Берта метнулась к двери в кухню. Никогда, ни один человек не был ей так ненавистен, как Вилли в ту секунду, когда он пытался овладеть ею и она увидела на его лице злобное презрение… И все-таки через мгновение он отпустил ее. Эти две секунды показали, что он может быть разным, этот человек… и что он носит в себе какую-то душевную муку, которую она должна облегчить.
И она заговорила с ним. Она не взвешивала, не обдумывала своих слов, — бесхитростно и просто она открыла ему самые сокровенные свои мысли. Так велико было ее смятение, что оно оттеснило гордость и стыд, лукавство и пошлые упреки.
— Я думала, я вам нравлюсь, — начала Берта. — Я позволила вам остаться, потому что вы мне тоже понравились. Знаете, что было у меня на уме? Мне ничуть не стыдно. Я одинокая. Я знаю, что вы тоже одинокий. Я надеялась, что потом, если у нас все будет ладно, мы поженимся. Неужели вы думаете, что я позволяю целовать себя первому встречному? Как бы не так!
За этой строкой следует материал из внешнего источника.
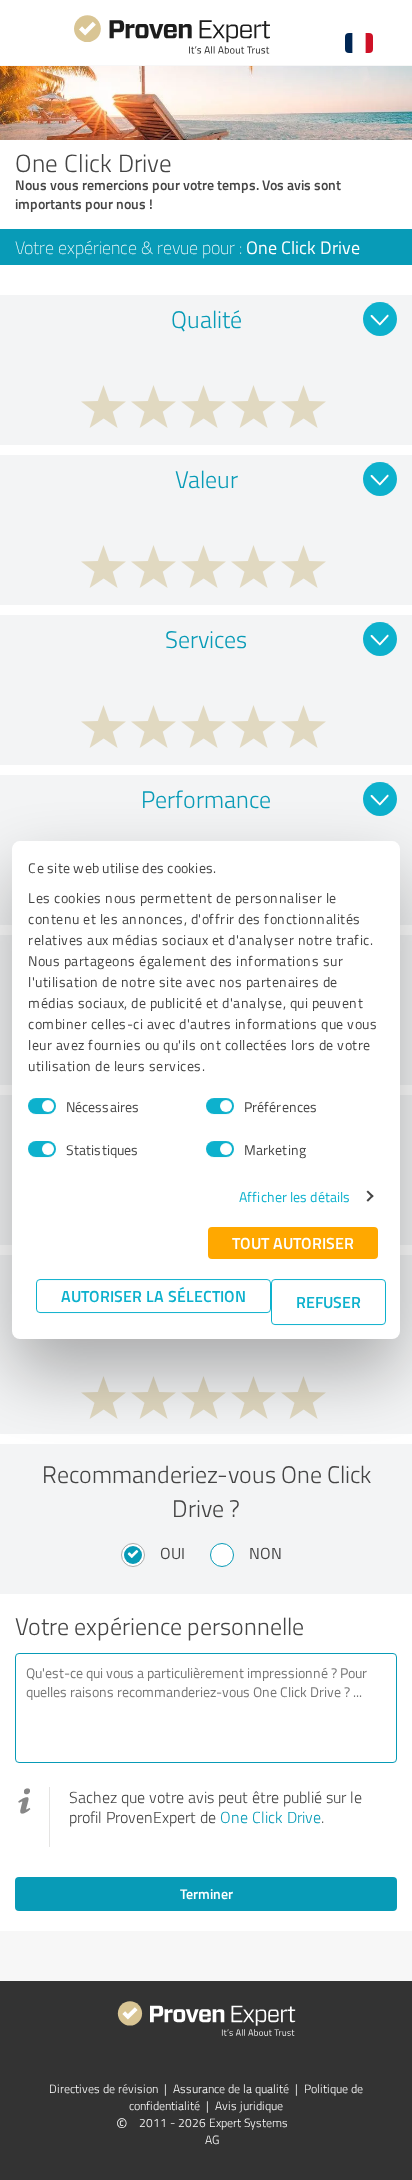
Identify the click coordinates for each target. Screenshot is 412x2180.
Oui (172, 1553)
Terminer (206, 1893)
Но вы мне очень понравились, и я не выдержала… а вы взяли да испортили все!
Она умолкла, задыхаясь от волнения и муки, надеясь и не надеясь, что он как-то сумеет залечить раны, которые нанес и себе и ей.
Вилли обернулся к ней искаженным лицом.
— Я знаю, — пробормотал он. — Я это понимал.
— Тогда почему же вы… зачем вам было нужно?.. — Она тщетно искала подходящих слов.
— Я болен, — опять простонал он и быстро закрыл лицо руками, словно ему было нестерпимо стыдно признаваться в своей слабости. — Во мне ничего уже не осталось. Я ничто. Я уже ничто.
— Почему? — спросила Берта, подходя к нему ближе. — Что с вами? Почему вы такой?
Вилли не ответил на это. Взглянув ей в лицо, он сказал:
— Да, я тоже одинок. Я так одинок, и у меня такая тоска, что мне хочется покончить с собой.
— Значит, я вам не нравлюсь? — спросила она. — Все дело в этом, да?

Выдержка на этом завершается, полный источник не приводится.